Sempre e nunca. Tiro no escuro, que perdi indicações de origem. Mesmo assim tento o texto. Deve-se sempre tentar o texto. Nunca se deve deixar de tentar o texto. Alfa e Ómega. Princípio e Fim. Sempre. Definitivo. Uma constante constante ao longo da linha temporal. Temporal, esse, nunca constante, porque depois da tempestade vem a mudança; ou a bonança; Nunca jamais em tempo algum. Negação absoluta de sequer uma vez, uma só vez para ver como é. Nunca é para sempre. Sempre nunca admite a excepção. Nunca fiz. Sempre farei. Como linhas paralelas, estes carris em que assenta a locomotiva do impossível. Nunca digas nunca. Sê sempre um homem de palavra. E se jurar nunca jurar, a primeira jura conta sempre, ou nunca conta? Baralhado estou nestas eternas contas. É tempo de buscar sinónimos.

Nunca. Tem dois sentidos possíveis: nunca aconteceu nem acontecerá; neste sentido é sinónimo do Caos primevo; o nunca é o que está antes do Universo, o caldo (?) de cultura do Cosmos; é um espaço sem Tempo, a que podemos remontar pela Filosofia, mas que a Física não abrange.
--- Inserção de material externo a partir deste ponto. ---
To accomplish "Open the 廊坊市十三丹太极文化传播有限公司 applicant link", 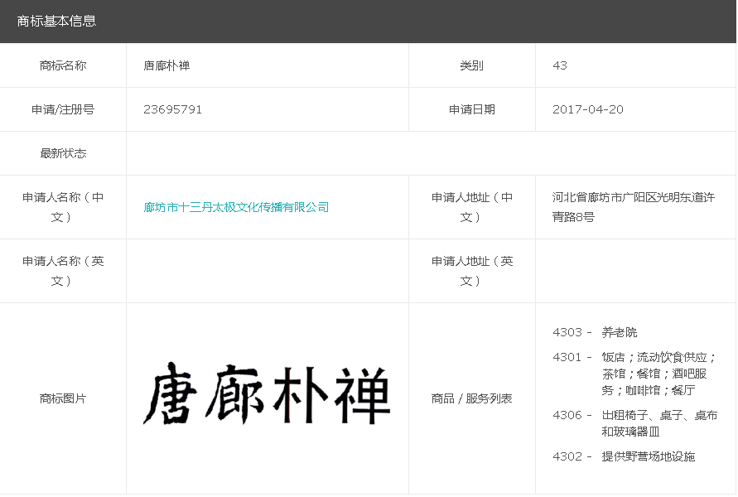I will click(x=236, y=207).
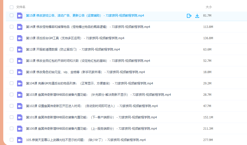Open 第13课 添加后台GM工具 video
Screen dimensions: 247x145
coord(75,38)
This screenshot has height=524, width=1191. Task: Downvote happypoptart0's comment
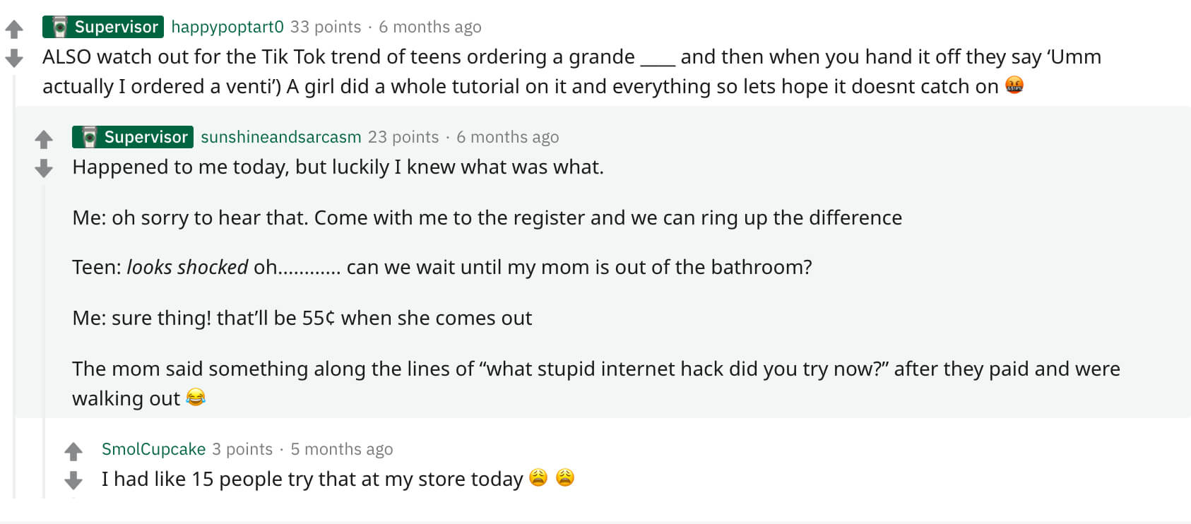14,57
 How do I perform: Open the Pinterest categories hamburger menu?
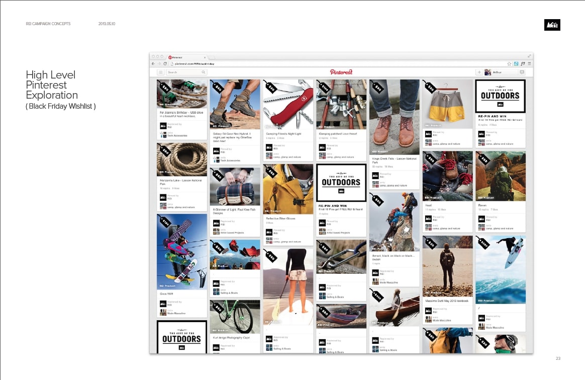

Não É. O outro sentido é o da negação absoluta da repetição: o Nunca Mais; existiu, marcou ( daí o enfase: nunca mais ); mas está interdita a sua repetição. E é por aqui, pelo interdito, que se pode fazer a ponte ao primeiro dos sentidos, o do Never Never Land do Éden, que é o princípio do Tempo.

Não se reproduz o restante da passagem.